> Your task:
Transcribe the entries exactly as each line appears.
:::::
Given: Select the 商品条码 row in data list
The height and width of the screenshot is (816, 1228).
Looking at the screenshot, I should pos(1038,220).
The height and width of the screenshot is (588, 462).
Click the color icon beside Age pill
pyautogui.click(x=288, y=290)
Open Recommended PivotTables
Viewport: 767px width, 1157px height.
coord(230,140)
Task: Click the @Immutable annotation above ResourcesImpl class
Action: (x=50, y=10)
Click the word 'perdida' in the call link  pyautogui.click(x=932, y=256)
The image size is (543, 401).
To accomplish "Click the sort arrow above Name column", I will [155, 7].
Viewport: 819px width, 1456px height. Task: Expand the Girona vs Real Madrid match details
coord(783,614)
:::::
> Task answer:
Given: Select the 商品条码 row in data list
The height and width of the screenshot is (816, 1228).
Looking at the screenshot, I should pos(1038,220).
The height and width of the screenshot is (588, 462).
Click the color icon beside Age pill
pyautogui.click(x=288, y=290)
Open Recommended PivotTables
Viewport: 767px width, 1157px height.
coord(230,140)
Task: Click the @Immutable annotation above ResourcesImpl class
Action: (x=50, y=10)
Click the word 'perdida' in the call link  pyautogui.click(x=932, y=256)
The image size is (543, 401).
To accomplish "Click the sort arrow above Name column", I will [155, 7].
Viewport: 819px width, 1456px height. Task: Expand the Girona vs Real Madrid match details
coord(783,614)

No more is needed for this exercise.